Ça fait cinq minutes qu'on roule en silence, quand sa petite voix douce s'exprime enfin :

—Tu m'aimes ?

Pris d'une quinte de toux incontrôlable, je manque de m'étouffer.
Je tousse, tousse encore comme si l'air avait disparu de ma voiture.

Quand je parviens à retrouver mes esprits, je tourne la tête vers Léna afin de croiser son regard qui me sourit.

—Qu'est-ce que t'as dit ? je demande en essayant de contrôler mes battements cardiaques.

—Je t'ai demandé si tu allais m'aimer comme les autres pour me faire souffrir ?

Je déglutis. Plusieurs fois.
Cette fille repousse l'amour comme elle l'attire.

—Non.

—Non quoi ? Non tu ne m'aimes pas, ou non tu ne vas pas me faire souffrir ?

J'inspire. J'expire.

—La deuxième option.

Je garde les yeux braqués sur la route, craignant la tornade "Léna ".
Effectivement elle maintient un court silence, avant d'enchaîner :

—J'espère que tu ne t'attaches pas à moi Jad, car je suis aussi redoutable que le poison.
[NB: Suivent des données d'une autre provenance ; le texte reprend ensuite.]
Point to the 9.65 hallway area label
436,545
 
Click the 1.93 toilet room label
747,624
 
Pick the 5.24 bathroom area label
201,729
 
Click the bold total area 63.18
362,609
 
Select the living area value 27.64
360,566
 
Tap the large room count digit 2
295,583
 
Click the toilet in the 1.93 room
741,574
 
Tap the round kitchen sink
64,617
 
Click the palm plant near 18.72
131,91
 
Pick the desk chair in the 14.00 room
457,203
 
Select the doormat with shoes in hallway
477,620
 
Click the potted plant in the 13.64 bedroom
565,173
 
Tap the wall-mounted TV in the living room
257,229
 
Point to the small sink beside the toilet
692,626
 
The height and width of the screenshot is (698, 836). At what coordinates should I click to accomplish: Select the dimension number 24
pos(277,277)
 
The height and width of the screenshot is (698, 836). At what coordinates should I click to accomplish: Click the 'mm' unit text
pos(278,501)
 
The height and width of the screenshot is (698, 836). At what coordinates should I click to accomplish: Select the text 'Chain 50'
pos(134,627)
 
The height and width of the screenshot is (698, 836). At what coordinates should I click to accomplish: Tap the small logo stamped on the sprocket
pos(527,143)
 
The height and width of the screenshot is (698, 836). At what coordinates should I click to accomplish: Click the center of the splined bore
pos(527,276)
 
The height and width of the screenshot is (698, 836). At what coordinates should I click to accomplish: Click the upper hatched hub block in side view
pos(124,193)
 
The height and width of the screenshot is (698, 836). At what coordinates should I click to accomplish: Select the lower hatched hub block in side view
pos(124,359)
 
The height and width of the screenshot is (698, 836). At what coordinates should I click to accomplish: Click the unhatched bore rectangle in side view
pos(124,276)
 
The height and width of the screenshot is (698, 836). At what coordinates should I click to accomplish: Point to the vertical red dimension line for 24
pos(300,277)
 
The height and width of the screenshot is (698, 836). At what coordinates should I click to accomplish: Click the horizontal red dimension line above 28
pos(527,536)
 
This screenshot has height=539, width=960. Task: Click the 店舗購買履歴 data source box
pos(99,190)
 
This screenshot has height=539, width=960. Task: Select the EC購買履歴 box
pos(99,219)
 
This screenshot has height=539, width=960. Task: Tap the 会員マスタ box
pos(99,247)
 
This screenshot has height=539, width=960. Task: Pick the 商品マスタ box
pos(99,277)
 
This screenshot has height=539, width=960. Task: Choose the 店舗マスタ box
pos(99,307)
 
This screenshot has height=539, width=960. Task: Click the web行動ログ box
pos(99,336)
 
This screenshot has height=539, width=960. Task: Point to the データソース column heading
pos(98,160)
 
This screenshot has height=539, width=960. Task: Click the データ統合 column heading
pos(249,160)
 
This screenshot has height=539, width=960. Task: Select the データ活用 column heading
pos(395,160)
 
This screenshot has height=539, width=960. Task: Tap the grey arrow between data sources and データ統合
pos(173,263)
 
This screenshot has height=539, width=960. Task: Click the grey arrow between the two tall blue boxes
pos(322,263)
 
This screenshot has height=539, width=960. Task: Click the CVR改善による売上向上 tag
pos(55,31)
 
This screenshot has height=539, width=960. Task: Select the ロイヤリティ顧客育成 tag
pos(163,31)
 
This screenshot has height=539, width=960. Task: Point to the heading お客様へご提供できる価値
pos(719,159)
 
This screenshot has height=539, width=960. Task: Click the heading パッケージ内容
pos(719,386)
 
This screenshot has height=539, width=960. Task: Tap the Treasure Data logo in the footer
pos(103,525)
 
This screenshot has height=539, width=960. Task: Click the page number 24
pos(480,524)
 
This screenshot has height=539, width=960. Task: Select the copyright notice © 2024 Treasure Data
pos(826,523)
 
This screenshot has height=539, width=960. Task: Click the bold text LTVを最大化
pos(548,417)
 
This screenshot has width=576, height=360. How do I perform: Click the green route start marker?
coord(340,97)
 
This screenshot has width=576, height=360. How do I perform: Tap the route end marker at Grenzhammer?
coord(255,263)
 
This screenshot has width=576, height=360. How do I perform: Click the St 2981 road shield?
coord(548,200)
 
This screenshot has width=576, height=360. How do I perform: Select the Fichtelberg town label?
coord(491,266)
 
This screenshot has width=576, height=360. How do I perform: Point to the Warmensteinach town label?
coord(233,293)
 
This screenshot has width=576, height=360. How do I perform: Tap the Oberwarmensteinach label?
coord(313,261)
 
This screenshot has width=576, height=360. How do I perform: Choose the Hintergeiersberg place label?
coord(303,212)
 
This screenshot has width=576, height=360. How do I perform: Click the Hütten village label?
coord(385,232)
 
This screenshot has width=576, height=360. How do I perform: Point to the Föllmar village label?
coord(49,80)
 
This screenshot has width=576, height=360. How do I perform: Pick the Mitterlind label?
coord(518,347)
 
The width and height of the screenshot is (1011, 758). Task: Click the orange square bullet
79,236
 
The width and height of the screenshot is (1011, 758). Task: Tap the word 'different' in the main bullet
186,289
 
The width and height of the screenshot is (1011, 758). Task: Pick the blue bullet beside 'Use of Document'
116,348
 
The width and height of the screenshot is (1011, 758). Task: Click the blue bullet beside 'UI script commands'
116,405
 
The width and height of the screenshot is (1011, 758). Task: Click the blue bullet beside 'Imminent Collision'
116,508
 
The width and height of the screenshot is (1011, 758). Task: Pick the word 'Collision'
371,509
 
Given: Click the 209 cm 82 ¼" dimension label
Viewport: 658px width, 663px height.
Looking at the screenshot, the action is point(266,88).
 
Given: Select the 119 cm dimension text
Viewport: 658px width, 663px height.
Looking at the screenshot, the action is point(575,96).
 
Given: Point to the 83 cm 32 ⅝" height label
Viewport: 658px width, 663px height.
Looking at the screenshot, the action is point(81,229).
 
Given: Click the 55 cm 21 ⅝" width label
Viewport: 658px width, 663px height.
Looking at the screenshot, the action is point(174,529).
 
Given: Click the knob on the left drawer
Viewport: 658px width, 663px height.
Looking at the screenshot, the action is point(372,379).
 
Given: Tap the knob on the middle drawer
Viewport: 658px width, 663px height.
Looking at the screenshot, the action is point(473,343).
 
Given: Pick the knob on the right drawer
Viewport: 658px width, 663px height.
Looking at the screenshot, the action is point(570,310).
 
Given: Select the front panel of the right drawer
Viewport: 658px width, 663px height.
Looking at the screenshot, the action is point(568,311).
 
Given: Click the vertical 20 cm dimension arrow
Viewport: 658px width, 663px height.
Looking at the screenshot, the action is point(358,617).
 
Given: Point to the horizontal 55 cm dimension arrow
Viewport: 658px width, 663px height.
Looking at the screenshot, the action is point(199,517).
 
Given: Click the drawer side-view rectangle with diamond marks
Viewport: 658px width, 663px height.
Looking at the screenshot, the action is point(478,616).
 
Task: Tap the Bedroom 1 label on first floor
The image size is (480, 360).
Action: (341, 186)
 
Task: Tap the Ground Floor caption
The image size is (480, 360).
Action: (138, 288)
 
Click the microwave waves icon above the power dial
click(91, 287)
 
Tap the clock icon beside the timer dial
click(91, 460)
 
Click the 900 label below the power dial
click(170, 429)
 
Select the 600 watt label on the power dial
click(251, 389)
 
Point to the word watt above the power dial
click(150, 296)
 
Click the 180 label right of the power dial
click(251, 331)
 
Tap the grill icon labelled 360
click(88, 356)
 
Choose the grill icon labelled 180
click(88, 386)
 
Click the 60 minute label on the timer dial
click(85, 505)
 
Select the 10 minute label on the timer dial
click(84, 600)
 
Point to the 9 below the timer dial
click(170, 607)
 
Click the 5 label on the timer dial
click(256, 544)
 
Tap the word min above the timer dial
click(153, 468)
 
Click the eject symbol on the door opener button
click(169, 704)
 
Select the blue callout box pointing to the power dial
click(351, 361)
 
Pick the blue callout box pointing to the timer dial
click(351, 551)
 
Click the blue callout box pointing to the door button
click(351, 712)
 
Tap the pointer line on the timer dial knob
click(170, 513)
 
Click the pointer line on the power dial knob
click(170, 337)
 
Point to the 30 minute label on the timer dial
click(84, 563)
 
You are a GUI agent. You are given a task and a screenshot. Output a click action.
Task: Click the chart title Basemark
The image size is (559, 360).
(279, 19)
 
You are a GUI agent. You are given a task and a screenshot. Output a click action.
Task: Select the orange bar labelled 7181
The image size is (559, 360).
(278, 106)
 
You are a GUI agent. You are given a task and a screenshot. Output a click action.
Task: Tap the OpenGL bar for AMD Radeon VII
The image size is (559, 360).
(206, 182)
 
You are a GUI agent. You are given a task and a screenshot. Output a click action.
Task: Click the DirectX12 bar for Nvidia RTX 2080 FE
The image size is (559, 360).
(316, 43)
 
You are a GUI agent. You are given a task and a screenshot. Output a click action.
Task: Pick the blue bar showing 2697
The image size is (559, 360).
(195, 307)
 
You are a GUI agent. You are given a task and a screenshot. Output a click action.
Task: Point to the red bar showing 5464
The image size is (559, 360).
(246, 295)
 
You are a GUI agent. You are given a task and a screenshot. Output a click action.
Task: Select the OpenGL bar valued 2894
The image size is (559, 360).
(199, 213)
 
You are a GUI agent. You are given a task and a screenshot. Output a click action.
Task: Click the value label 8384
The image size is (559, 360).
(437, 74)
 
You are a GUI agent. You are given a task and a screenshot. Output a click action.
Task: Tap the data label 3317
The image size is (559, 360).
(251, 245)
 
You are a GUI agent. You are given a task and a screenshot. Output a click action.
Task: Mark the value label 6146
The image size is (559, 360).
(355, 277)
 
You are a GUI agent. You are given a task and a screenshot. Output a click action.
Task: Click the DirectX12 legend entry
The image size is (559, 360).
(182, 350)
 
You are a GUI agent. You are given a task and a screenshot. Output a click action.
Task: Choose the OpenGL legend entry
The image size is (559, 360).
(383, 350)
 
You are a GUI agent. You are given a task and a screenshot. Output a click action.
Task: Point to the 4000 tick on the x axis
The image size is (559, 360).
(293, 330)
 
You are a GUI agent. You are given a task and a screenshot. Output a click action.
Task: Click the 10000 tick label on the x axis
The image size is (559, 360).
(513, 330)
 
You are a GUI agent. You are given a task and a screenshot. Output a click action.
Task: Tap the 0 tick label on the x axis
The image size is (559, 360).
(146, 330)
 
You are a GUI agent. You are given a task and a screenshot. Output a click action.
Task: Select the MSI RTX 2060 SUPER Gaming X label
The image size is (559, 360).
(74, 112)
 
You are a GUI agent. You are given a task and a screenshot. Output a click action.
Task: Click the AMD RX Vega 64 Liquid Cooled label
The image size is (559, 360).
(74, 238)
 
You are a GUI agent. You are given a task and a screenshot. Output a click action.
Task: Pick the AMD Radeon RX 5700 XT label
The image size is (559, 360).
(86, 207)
Mes mains se crispent sur le volant. J'essaye de ne pas paraître affecté par ses mots.

—Je t'ai déjà dis que je n'attendais rien de toi. Et puis j'ai déjà une copine.

—Quoi ? s'étrangle-t-elle.

Je la regarde, surpris. Incapable de dire un mot.

—Tu trompe ta copine ?

Incapable de suivre le fonctionnement de cette fille.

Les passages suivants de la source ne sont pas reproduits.